SQL Clone
SQLServerCentral is supported by Redgate
 
Log in  ::  Register  ::  Not logged in
 
 
 

Outlier Detection with SQL Server, part 5: Interquartile Range

By Steve Bolton

…………The last seven articles in this series of mistutorials on identifying outlying values in SQL Server database were clunkers, in the sense that the methods had many properties in common that made them inapplicable to the scenarios DBAs typically need them for. Chauvenet’s Criterion, Peirce’s Criterion, the Tietjen-Moore Test, the Generalized Extreme Studentized Deviate Test (GESD), Grubbs’ Test, the Modified Thompson-Tau Test and Dixon’s Q-Test are well-suited to the uses they were designed for, like hypothesis testing, but are difficult to apply to common SQL Server use cases like finding data quality problems in tables of several millions rows or doing exploratory data mining. Most of them require prior goodness-of-fit testing to verify that the underlying data follows a Gaussian “normal” distribution, i.e. a bell curve, without which they are invalid; many of the lookup tables they depend on are widely available but stop at just a few hundred rows at best, while calculating the missing lookup values for millions of cases can be exceptionally costly.

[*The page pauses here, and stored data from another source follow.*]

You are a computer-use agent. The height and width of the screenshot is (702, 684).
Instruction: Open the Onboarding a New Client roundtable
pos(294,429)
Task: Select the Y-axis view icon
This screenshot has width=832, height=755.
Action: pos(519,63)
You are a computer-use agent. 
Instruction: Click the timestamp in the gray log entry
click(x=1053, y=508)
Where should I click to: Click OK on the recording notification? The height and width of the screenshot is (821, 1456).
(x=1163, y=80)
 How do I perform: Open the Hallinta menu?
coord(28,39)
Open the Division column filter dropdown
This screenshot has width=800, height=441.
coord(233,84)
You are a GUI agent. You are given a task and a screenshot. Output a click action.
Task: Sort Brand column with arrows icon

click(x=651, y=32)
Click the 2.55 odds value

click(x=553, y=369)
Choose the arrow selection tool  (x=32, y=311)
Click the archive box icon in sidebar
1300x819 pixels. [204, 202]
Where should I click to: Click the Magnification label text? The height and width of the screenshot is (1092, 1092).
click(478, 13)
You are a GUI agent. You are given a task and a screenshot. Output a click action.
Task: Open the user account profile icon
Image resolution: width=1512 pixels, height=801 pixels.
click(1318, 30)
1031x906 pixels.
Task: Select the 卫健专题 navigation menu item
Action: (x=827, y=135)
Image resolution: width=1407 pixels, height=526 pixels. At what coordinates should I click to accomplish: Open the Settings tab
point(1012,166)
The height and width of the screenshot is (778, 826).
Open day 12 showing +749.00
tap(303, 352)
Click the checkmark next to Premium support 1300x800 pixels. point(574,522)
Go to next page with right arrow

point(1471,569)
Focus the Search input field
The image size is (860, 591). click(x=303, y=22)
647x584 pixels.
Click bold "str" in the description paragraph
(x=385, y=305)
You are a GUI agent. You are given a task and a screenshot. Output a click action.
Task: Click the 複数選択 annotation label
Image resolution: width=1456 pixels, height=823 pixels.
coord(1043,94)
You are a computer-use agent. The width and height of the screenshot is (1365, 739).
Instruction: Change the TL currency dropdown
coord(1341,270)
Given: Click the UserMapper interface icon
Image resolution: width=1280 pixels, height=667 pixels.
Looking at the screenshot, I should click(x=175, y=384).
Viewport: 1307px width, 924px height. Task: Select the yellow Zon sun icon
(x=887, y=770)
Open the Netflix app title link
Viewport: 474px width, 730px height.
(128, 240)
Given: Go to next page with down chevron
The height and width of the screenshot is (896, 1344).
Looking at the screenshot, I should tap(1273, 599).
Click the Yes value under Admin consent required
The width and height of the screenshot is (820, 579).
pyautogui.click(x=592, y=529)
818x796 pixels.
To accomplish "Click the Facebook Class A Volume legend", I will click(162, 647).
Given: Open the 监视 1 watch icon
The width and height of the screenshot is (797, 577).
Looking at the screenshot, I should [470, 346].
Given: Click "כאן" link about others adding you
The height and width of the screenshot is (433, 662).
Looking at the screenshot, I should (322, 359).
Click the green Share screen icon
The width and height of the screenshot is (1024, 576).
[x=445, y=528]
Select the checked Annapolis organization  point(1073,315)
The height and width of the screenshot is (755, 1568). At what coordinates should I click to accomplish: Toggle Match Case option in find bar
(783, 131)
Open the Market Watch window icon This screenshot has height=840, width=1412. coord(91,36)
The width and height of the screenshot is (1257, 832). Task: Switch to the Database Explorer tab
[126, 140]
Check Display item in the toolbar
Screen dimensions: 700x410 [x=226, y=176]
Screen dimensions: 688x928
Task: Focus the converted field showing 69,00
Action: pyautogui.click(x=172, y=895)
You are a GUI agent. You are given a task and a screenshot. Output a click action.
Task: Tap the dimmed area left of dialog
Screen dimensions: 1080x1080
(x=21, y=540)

Toss in other drawbacks of hypothesis testing that are often unstated these days (like the use of arbitrary confidence levels and misconceptions about probabilistic reasoning, which statisticians themselves raise frequently in their literature) and it appears that for most scenarios, DBAs would be better off sticking with the methods we kicked off the series with, Z-Scores and Benford’s Law. I’m only writing about these topics as an amateur, but the inapplicability of so many standard outlier identification methods to larger datasets makes me wonder if it the age of “Big Data”[1] doesn’t call for the devising of new means of detection. Thankfully, however, we haven’t by any means exhausted the means already available to us in the common statistical literature, without having to delve into research papers and academic journals and that sort of thing. I haven’t yet had a chance to discuss Interquartile Range because I’m trying to group the detection methods by the properties they have in common, but this particular one has little overlap with any of the others we’ve surveyed to date. It nevertheless performs relatively well and is applicable to a much wider set of use cases than any other means we’ve discussed since finishing up Z-Score a couple of months ago.
…………Interquartile Range has apparently been in use for so long and is so pervasive in academic research that the story of its origin is difficult to find in a cursory search, unlike the colorful histories of some of the lesser-known methods discussed in recent posts. In-depth research of this kind wasn’t really necessary for this week’s article because the calculations and concepts are easier than anything we’ve discussed to date.[2] The idea is fairly simple: instead of calculating a single center point for the whole dataset, we establish two boundaries known as the lower and upper quartiles encompassing the middle half of the values, so named because they are a quarter of the way (25 percent and 75 percent) from the edges of the dataset. The Interquartile Range is just another single measure of how dispersed data is around the center of the dataset, like the more familiar standard deviation and variance, except that it is less sensitive to outlying values (i.e., it is more “robust”). Computing it is trivial once we got the lower and upper quartiles, since all we have to do is subtract the former from the latter. Interquartile Range is apparently useful for other applications such as goodness-of-fit testing, but when used to find those aberrant data points we call outliers, it is usually accompanied by calculations of upper and inner fences. These are established by simply subtracting or adding 1.5 times the Interquartile Range from the lower quartile or doing the same with the upper quartile, except with 3 times the Interquartile Range. Using this test, any values falling outside these four “fences” are defined as outliers. The math in Figure 1 looks a lot more complicated than it really is, when all we’re really doing is a few modulos and simple divisions to get the lower and upper quartiles, then some simple subtraction and multiplication to establish the fence values. The most difficult part of the T-SQL code is probably the common table expression (CTE), which is trivial compared to some of the more difficult nested subqueries, UNPIVOT operations and windowing functions used in other recent tutorials.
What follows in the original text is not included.